ACCEPTANCE OF RESULTS:

- Acceptance criteria met for negative control:
Mean: 80.73 (obtained from eight measuring)
Standard deviation: 11.56
Upper limit: 103.85
Lowe limit: 57.6
The value of IVIS for positive control (100% DMFA) obtained during the study was 99.39. This value is within the acceptance limit (one standard deviations of the current historical mean), so the study is considered acceptable.

- Acceptance criteria met for positive control:
OPACITY: Mean: 1.60 (obtained from eight measuring), Standard deviation: 0.97, Upper limit: 3.54
PERMEABILITY: Mean: 0.0231 (obtained from eight measures), Standard deviation: 0.0150, Upper limit: 0.0612
The value of opacity for negative control (0.9% NaCl) obtained during the study was 0.45 and value of permeability was 0.039. The values obtained during this study not exceeded upper limits, so the study is considered acceptable.
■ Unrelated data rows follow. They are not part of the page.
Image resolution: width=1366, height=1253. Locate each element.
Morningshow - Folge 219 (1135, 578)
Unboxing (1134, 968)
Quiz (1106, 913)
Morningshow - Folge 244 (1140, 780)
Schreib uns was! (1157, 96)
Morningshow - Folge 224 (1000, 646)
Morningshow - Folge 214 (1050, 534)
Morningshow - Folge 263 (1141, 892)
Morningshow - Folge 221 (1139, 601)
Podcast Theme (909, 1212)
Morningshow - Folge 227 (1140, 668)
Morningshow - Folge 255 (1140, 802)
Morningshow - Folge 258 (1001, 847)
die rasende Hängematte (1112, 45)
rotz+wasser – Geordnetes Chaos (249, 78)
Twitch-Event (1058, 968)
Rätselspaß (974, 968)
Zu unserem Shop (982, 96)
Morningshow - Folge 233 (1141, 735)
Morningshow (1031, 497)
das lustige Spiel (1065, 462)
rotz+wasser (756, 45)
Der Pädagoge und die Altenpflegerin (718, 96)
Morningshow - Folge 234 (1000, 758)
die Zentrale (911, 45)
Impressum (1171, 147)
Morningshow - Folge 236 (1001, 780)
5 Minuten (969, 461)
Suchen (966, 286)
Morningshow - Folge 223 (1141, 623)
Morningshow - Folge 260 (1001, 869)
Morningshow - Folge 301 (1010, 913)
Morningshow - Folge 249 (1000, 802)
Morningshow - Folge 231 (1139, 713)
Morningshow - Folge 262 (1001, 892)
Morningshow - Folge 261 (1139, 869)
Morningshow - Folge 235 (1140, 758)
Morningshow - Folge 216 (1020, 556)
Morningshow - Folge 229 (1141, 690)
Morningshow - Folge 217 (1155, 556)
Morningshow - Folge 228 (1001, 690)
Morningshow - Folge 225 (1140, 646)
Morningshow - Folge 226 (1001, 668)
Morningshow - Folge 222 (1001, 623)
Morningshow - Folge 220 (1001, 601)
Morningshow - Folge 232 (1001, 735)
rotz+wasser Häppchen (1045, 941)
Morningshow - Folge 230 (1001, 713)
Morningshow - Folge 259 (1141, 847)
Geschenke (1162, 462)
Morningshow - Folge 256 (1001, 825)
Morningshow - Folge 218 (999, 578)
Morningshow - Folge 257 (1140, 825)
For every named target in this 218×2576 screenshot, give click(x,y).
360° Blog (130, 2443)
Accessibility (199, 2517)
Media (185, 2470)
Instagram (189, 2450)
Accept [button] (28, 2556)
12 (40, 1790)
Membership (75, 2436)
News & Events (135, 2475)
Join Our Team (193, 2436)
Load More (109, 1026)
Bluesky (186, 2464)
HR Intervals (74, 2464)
- Classification according UN GHS:
Decision criteria
IVIS UN GHS
≤ 3 No Category
> 3; ≤ 55 No prediction can be made
≥ 55 Category 1

The result of calculation for test item: IVIS = 100.22 . Classification : Category 1

Interpretation of results:

Category 1 (irreversible effects on the eye) based on GHS criteria

Conclusions:

The In Vitro Irritancy Score (IVIS) for Pentyl nitrite was 100.22. The opacity was detected in corneas treated by the test item after exposure.

This value of IVIS is > 55 therefore the classification of test item effect according to UN GHS criteria for eye irritation or serious eye damage is: Category 1: Serious eye damage.